| Task directions |
What lines in the material hold the string "computer"? Copy out each of them.

| Recorded data |
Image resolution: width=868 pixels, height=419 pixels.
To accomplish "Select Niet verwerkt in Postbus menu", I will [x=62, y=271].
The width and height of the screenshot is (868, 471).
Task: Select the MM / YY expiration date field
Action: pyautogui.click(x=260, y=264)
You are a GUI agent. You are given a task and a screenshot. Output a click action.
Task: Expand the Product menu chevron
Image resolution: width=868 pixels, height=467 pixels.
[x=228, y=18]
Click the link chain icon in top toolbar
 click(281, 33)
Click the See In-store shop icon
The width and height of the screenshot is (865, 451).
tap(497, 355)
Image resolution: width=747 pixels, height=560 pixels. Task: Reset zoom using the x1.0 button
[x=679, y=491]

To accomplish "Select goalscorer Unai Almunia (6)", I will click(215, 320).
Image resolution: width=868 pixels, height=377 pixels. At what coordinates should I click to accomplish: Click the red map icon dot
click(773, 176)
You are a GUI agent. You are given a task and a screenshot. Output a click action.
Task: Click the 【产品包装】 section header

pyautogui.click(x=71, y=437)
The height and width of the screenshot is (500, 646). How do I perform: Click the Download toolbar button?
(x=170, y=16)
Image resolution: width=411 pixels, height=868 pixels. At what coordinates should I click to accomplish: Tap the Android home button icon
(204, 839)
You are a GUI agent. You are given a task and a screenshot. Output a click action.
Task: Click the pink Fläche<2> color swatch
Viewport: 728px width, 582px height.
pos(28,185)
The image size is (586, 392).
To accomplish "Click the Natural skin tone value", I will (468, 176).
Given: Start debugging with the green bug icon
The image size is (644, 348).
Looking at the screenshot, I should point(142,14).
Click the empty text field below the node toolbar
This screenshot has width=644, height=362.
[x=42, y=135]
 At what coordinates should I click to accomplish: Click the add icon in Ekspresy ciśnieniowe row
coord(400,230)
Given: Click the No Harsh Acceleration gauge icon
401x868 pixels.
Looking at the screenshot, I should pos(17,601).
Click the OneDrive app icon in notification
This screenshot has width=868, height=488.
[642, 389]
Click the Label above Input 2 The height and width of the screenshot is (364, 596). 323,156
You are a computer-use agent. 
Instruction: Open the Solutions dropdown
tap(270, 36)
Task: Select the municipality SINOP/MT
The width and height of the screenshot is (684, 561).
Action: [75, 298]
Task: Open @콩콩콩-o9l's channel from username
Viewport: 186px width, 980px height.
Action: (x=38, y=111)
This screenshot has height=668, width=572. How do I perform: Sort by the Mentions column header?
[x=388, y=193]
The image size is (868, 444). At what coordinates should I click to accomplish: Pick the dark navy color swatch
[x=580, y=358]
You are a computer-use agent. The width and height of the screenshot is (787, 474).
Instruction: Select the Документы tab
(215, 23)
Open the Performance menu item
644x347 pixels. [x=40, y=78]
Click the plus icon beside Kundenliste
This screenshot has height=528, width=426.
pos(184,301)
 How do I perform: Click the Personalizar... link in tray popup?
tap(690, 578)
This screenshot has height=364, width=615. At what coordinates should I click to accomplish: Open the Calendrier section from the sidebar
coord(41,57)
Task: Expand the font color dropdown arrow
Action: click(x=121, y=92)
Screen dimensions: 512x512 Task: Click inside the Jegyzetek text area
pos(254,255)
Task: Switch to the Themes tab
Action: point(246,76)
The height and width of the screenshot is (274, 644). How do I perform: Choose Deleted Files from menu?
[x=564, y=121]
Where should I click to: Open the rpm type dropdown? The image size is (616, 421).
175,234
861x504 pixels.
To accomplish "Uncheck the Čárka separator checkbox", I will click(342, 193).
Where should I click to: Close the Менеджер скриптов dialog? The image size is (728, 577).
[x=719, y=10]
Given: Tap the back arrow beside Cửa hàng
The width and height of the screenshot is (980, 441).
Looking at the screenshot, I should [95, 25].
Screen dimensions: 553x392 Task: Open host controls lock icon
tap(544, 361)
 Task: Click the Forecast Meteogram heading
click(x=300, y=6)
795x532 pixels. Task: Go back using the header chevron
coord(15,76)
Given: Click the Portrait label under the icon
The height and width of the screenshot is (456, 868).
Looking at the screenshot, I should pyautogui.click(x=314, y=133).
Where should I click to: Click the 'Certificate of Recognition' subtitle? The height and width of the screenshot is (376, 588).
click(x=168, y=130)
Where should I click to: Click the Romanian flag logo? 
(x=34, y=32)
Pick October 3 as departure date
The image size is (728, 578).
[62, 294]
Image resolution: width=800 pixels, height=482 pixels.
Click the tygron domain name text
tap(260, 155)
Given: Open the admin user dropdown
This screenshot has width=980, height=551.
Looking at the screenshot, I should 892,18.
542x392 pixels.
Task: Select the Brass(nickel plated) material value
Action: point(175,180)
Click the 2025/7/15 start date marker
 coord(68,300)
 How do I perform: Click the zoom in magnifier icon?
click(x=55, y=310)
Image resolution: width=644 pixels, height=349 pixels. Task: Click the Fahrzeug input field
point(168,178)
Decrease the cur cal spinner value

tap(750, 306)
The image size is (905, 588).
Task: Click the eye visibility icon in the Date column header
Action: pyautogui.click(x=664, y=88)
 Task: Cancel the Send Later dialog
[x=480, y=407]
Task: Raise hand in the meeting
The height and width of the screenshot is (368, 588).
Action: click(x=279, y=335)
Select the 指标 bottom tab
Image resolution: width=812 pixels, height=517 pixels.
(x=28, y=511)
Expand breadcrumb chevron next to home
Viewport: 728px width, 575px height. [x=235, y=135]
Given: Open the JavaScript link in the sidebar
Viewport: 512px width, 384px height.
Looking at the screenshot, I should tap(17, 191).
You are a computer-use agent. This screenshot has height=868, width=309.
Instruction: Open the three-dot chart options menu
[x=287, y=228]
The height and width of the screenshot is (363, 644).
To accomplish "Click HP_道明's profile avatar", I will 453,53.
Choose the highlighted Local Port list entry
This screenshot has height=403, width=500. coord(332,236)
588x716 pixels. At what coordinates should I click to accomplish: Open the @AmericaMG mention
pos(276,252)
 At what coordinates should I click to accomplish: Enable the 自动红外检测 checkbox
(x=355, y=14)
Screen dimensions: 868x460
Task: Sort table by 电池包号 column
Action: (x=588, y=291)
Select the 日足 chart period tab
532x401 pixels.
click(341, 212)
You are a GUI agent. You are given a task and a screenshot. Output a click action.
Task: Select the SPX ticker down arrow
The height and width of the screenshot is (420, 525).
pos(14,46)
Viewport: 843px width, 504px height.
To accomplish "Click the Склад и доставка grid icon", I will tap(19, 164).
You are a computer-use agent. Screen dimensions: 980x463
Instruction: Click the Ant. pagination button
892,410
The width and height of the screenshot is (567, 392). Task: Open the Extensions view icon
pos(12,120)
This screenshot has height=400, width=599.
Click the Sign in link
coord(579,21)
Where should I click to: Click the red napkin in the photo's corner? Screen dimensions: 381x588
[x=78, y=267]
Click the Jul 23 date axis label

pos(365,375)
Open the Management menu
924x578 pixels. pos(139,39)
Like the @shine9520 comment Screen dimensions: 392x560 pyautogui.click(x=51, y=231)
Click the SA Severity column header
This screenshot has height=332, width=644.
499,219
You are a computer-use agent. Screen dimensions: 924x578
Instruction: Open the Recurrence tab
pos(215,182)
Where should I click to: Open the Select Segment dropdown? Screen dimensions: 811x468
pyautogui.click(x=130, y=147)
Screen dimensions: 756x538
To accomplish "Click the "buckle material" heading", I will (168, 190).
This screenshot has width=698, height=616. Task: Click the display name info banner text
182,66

| Answer section |
You are a computer-use agent. 
You are a computer-use agent. The width and height of the screenshot is (787, 474).
You are a computer-use agent. This screenshot has height=868, width=309.
You are a computer-use agent. Screen dimensions: 980x463
You are a computer-use agent. Screen dimensions: 924x578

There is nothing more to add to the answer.